Missbrauchsfälle: Münsteraner Bischöfe haben versagt
Sonntag, 19.06.2022

Ehemalige und aktive Kirchenverantwortliche haben nach einer Studie im Bistum Münster wegen Missbrauch verurteilte Geistliche immer wieder in der Seelsorge eingesetzt und damit weitere Taten ermöglicht – ein dramatisches Versagen …
INFO: Seit dem 1. Oktober 2019 untersucht ein fünfköpfiges Team von Geschichtswissenschaftlern der Westfälischen Wilhelms-Universität Münster (WWU) unter der Leitung von Prof. Dr. Thomas Großbölting (jetzt Universität Hamburg) die Fälle von sexuellem Missbrauch durch katholische Priester und andere Amtsträger im Bistum Münster in den Jahren 1945 bis 2020. Die Initiative für die Studie ging vom Bistum aus, das dafür rund 1,3 Millionen Euro zur Verfügung stellte. Ein siebenköpfiger Beirat begleitete die Forschung, die Beachtung wissenschaftlicher und juristischer Standards sowie die Zusammenarbeit von Bistum und Universität. Das Bistum entsandte dazu seinen „Interventionsbeauftragten“ Peter Frings, die Universität ihre Ethik-Beauftragte, Prof. Dr. Franziska Dübgen, auch der Kreis der Betroffenen war vertreten.

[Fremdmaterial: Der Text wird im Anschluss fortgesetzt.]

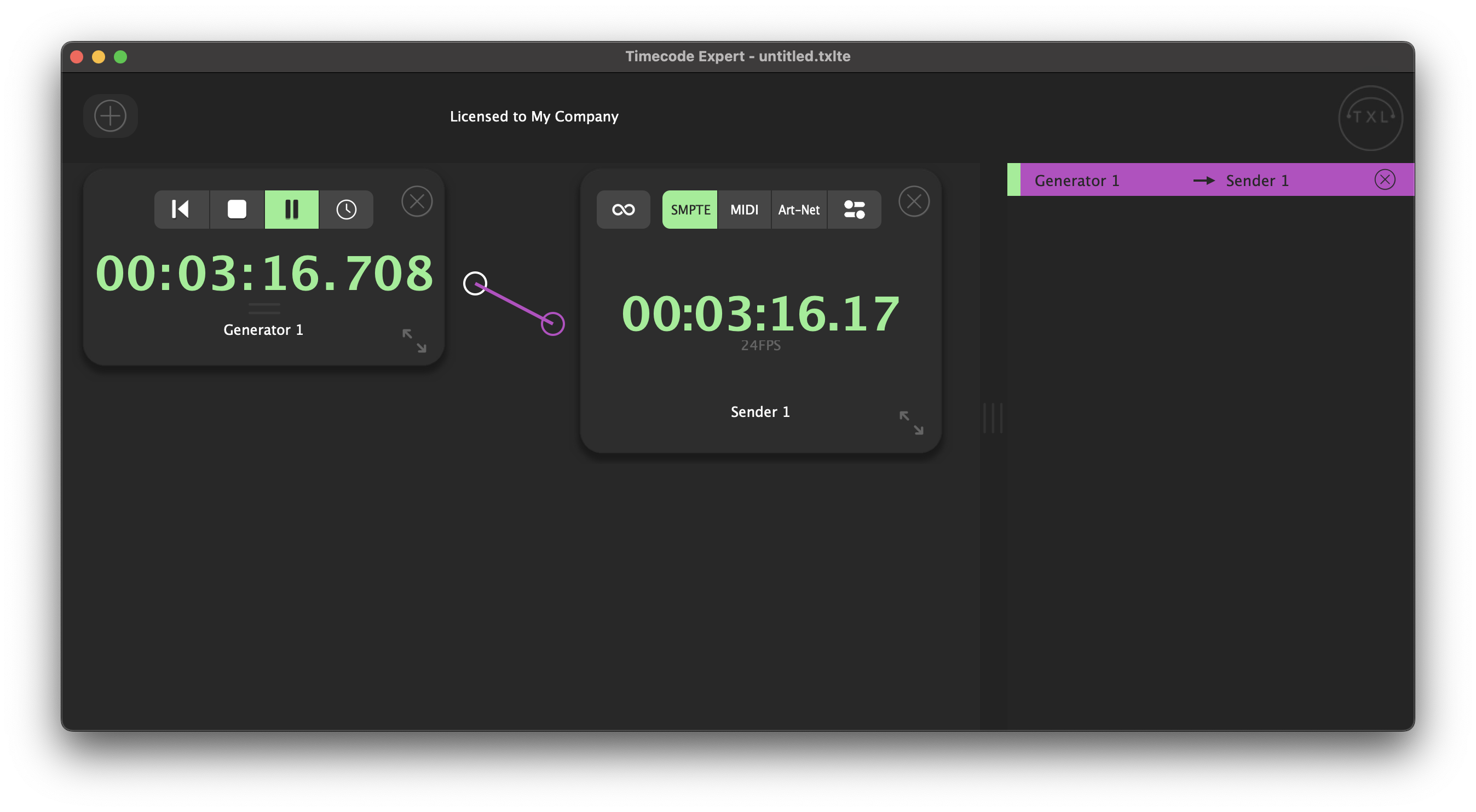Screen dimensions: 1476x812
Task: Click the purple input connector of Sender 1
Action: 553,324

Das Forscherteam hat seine Studienergebnisse am 13. Juni 2022 der Öffentlichkeit präsentiert. Danach haben ehemalige und heute noch aktive Kirchenverantwortliche im Bistum Münster große Fehler im Umgang mit Missbrauchsfällen begangen. Die Bischöfe Michael Keller (Amtszeit 1947-1961), Joseph Höffner (1962-1969), Heinrich Tenhumberg (1969-1979) und Reinhard Lettmann (1980-2008) hätten verurteilte Geistliche immer wieder in der Seelsorge eingesetzt und damit weitere Taten ermöglicht, heißt es in der am Montag von der Universität Münster vorgestellten Untersuchung.

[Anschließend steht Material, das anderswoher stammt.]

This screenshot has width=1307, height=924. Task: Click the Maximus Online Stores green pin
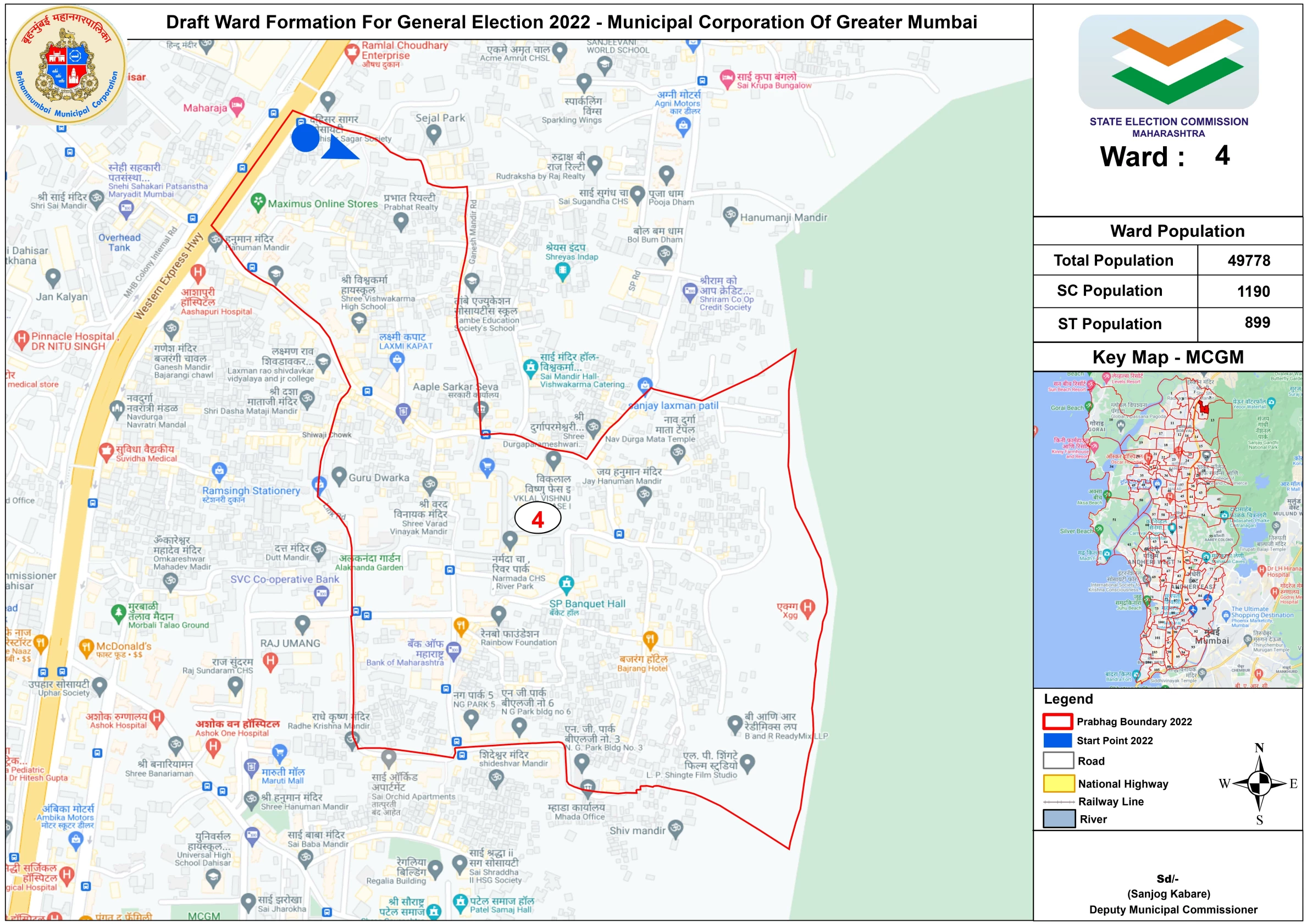click(258, 202)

Dem aktuellen Bischof Felix Genn (72) bescheinigt das Forschungsteam um die Historiker Thomas Großbölting und Klaus Große Kracht zwar, den Umgang mit Missbrauchsfällen den Regeln der Bischofskonferenz angepasst zu haben. Gleichwohl habe der seit 2009 amtierende Oberhirte eine längere Phase gebraucht, um seiner Verantwortung für Intervention und Prävention gerecht zu werden. In seinen ersten Jahren sei der Bischof Missbrauchstätern, sofern sie Reue zeigten, kirchenrechtlich nicht immer mit der gebotenen Strenge begegnet. Genn habe eingeräumt, gegenüber Beschuldigten „zu sehr als Seelsorger und zu wenig als Dienstvorgesetzter gehandelt zu haben“. Ein Vorwurf in einem Fall trifft auch den heutigen Essener Bischof Franz-Josef-Overbeck, der früher Weihbischof in Münster war. Overbeck habe 2009 entschieden, den Fall eines beschuldigten Offizialatsmitarbeiters nicht der Missbrauchskommission vorzulegen. Die Vorwürfe aus dem Jahr 1997 seien damit nicht vollständig aufgearbeitet.
Die Untersuchung zählt nach Auswertungen von Akten und Betroffenen-Interviews 610 Betroffene und 196 Beschuldigte zwischen 1945 und 2020. Damit liegt die Zahl der Beschuldigten um ein Drittel höher als in der 2018 vorgestellten MHG-Studie der Deutschen Bischofskonferenz. Missbrauchsvorwürfe betreffen 4,1 Prozent aller Priester zwischen 1945 und 2020. Das Bistum Münster hatte die am 1. Oktober 2019 begonnene Studie in Auftrag gegeben und den Forschenden zugleich Unabhängigkeit zugesichert. Anders als andere Diözesen entschied sich Münster gegen ein juristisch angelegtes Gutachten wie in Köln oder München, sondern beauftragte das Team aus vier Historikern und einer Ethnologin. Um die Unabhängigkeit der Wissenschaftler zu wahren, erfahren die Verantwortlichen der Diözese erst nach den Medienvertretern am Mittag von den Ergebnissen. Genn äußerte sich am Freitag vor Journalisten zu den Inhalten. Mit Blick auf die Veröffentlichung richtete das Bistum eine Telefon-Hotline für Missbrauchsbetroffene ein. Auch Menschen, die Angaben zu Fällen sexualisierter Gewalt machen wollen, können sich unter Tel. 0251 / 4956252 melden. (KNA)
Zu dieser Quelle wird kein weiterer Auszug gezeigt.